Exercise instructions:
a – In the forum thread on game performance and simulation games, which Anno title does one commenter call probably the best?
b – Please extend the forum thread on game performance and simulation games, picking up after its final comment.

Selected excerpt:
__________________________________________________

Disagree. Many games are ultimately limited by the performance of a single hot thread (often physics). Some things just don't parallelize, so throwing 8/12/16/24 cores at them doesn't help..


Rimworld, especially after running RimPy and converting textures for GPU, is extremely fast/well optimized even with hundreds of mods.


> Most of them are not paragons of optimization (well, except maybe Factorio). But these are not action games so FPS is not really something I personally optimize for and I don't necessarily understand the importance of benchmarking it against, like, Cyberpunk.

In many of these games, FPS is correlated with simulation speed. So when the fps starts to chug, the simulations starts going slower too.


Not in Cities Skylines 2.


Uhhh, this doesn't even make sense. Simulation speed is usually controlled by a button.


It makes perfect sense. Simulations are done in discrete time chunks, as the framerate drops and those time chunks grow larger there are two choices: make the simulation bad, or make the world slow down.

If you don't adjust simulation rate you start seeing higher instances of objects phasing through each other, collisions not preserving energy correctly, pathfinding just fundamentally breaking.


Well ideally sim "ticks" are completely seperate from rendering, but this is not the reality in many games where they share the same thread, or where cross communication (like UI stuff) blocks enough to slow the other component down.

Even in Minecraft, with its completely seperate server/client, the rendering can bog down TPS due to JVM pauses and other reasons I don't even understand.


> Well ideally sim "ticks" are completely seperate from rendering

I have a counterexample: there was a game called der Omnibussimulator, in which the simulation and rendering were 1:1 coupled.


But the simulation can be done as fast the CPU dictates. If the GPU has to drop frames to keep up, it doesn't impact the simulation.


if it was cpu bound because of world sim, changing the resolution would not improve the performance. also, there's no reason for the world to be that much more complicated than the first game.


Can you recommend some favorites?


The Tropico games are a perfectly pleasant place to start. They get progressively easier and more casual.

The Anno games are my all around favorite. 1404 is my favorite, but honestly 1800 is probably the best.

Banished spawned an entire genre unto itself even as it hasn't aged gracefully. These survival sims have a lot more "bite" to them. Try Planetbase for a more streamlined experience. Timberborn if you like physics. Also have heard good things about Farthest Frontier.

__________________________________________________

Study material:
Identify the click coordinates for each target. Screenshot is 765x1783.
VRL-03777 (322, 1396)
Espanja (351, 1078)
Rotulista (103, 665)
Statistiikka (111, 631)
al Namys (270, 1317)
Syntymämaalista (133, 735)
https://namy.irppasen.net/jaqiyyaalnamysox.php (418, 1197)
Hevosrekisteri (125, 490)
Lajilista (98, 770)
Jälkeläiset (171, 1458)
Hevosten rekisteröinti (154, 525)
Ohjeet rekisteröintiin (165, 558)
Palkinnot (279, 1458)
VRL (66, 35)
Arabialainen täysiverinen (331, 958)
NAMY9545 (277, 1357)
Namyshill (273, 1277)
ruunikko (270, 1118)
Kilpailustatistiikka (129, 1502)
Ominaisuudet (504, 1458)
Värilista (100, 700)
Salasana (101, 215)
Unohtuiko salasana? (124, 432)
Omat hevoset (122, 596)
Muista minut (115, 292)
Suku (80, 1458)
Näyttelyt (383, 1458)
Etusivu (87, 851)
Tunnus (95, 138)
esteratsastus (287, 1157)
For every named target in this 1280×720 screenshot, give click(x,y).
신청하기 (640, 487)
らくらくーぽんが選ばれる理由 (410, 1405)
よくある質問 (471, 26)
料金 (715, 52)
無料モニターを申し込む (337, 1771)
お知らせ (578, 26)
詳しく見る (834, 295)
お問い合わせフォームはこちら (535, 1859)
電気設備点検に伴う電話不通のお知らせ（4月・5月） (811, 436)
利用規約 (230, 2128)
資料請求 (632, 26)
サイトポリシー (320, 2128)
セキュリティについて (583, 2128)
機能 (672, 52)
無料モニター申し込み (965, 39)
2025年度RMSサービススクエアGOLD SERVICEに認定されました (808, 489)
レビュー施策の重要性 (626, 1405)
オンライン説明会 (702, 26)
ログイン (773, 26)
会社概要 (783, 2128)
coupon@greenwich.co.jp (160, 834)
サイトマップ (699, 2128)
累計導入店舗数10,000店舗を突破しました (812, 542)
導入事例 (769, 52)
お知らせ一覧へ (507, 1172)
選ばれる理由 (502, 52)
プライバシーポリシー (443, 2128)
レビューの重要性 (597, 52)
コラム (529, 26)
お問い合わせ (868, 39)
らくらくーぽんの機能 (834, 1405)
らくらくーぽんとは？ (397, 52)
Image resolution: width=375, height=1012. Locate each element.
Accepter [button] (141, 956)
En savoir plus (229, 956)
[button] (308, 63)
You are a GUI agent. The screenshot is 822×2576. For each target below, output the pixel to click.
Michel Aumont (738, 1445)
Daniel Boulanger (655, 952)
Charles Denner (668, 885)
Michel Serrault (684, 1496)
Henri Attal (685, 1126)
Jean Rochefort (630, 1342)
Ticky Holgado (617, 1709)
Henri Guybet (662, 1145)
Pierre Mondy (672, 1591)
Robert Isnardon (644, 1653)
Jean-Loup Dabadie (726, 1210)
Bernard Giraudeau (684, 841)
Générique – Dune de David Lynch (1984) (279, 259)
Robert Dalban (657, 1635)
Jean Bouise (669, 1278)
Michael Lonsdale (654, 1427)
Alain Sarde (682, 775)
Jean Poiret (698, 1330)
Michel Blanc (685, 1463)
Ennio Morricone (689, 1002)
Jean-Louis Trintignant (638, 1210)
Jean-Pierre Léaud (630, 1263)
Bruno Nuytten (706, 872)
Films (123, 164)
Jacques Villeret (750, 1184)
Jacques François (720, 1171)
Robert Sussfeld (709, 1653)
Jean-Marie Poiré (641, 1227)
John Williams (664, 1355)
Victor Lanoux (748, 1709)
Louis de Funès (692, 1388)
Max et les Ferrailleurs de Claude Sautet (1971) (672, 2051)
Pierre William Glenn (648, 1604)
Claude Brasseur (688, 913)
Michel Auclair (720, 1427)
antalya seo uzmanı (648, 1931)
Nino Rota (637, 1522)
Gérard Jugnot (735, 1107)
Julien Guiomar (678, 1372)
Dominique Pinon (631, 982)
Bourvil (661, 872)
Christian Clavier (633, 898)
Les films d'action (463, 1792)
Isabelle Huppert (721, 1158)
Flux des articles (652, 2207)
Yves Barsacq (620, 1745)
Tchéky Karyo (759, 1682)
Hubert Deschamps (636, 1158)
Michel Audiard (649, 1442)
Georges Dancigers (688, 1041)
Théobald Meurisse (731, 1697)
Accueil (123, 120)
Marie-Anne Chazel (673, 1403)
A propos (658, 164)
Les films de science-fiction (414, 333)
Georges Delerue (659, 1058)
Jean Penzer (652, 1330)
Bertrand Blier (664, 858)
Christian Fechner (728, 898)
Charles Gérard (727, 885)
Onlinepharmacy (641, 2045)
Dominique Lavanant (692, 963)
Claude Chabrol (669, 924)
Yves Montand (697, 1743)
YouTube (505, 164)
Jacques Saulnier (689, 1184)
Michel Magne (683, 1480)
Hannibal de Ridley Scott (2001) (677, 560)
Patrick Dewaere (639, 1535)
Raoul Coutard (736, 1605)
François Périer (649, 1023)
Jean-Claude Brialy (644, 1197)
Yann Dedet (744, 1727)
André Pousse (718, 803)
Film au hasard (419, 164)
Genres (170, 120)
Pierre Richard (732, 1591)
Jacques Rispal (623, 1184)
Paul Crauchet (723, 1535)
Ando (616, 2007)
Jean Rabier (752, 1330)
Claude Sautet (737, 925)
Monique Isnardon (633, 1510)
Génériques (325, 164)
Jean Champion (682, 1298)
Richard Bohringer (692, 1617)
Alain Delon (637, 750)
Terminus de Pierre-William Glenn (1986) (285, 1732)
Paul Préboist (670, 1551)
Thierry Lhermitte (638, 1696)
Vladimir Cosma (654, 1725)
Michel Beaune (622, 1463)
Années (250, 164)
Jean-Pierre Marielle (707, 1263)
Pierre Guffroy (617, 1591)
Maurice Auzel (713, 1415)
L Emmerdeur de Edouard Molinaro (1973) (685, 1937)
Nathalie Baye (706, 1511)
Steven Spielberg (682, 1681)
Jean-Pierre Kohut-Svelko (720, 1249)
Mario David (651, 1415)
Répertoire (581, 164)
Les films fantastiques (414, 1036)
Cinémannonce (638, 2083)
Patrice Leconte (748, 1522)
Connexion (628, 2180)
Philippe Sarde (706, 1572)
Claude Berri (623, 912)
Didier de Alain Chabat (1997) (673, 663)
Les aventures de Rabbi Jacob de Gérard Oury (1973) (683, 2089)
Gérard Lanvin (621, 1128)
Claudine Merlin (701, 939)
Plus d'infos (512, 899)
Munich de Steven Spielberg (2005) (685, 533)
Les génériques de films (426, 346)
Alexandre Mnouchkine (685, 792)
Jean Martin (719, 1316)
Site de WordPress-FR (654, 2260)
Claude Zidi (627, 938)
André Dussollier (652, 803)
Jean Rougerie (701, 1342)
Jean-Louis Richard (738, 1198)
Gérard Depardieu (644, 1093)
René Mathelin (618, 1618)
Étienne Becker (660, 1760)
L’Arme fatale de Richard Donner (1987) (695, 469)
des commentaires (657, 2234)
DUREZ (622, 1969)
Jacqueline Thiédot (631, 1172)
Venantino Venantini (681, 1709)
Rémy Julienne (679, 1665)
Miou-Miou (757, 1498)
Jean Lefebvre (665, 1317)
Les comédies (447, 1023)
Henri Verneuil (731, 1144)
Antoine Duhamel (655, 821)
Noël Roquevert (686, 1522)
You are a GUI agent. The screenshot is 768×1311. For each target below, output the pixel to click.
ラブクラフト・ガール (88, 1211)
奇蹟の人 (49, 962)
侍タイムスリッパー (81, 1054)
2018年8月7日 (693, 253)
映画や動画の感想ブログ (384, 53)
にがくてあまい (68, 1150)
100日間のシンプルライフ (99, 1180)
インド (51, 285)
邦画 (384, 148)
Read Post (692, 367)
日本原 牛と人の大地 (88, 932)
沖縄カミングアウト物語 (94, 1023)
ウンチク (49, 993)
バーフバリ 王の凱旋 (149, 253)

__________________________________________________

Answers per task:
a – Anno 1800.

b –
And then there's Frostpunk which is an all-around amazing experience. The theming and mood rivals any first-person cinematic shooter.


> Banished spawned an entire genre unto itself

Reading the Wikipedia description[1] makes it sound like a slightly tarted up Settlers, not anything genre-defining. What have I missed?

[1] https://en.wikipedia.org/wiki/Banished_(video_game)


Your people in Banished die. A lot. So unlike most other economic sims, building your city is not the primary goal, population survival is. And you have to balance population and resources pretty intimately.

Calling Banished a tarted up Settlers would be similar to calling Dark Souls a tarted up Zelda game.


The DRM on Anno 1800 is dreadful. Avoid at all costs.


I'm not the guy you're responding to but...

Over the last 10 years, my favorite simulation games have been Factorio, Tropico (4 and 6), OpenTTD, and Two-point Hospital.


I'm still an old blowhard and think Tropico 1 is still the best. It was so tough that you had to become a fascist every time. Which made it a harder game but also a much sharper commentary.


Captain of Industry is pretty good fun.


Factorio, Satisfactory, Dyson Sphere Program, and Oxygen Not Included are all amazing.


Check out Oxygen Not Included


Sure it uses CPU but desktop CPUs that gamers use are beasts. Even if it’s a few years old mid level CPU it’s better than any console or mobile device by a long shot. They have dedicated tower or liquid coolers so they can push a lot of power into the chips


With sim games it's not purely about clock speed or TDP. The previous generation 5800X3D outperformed the newest chips in simulation games for a while thanks to it's very large cache.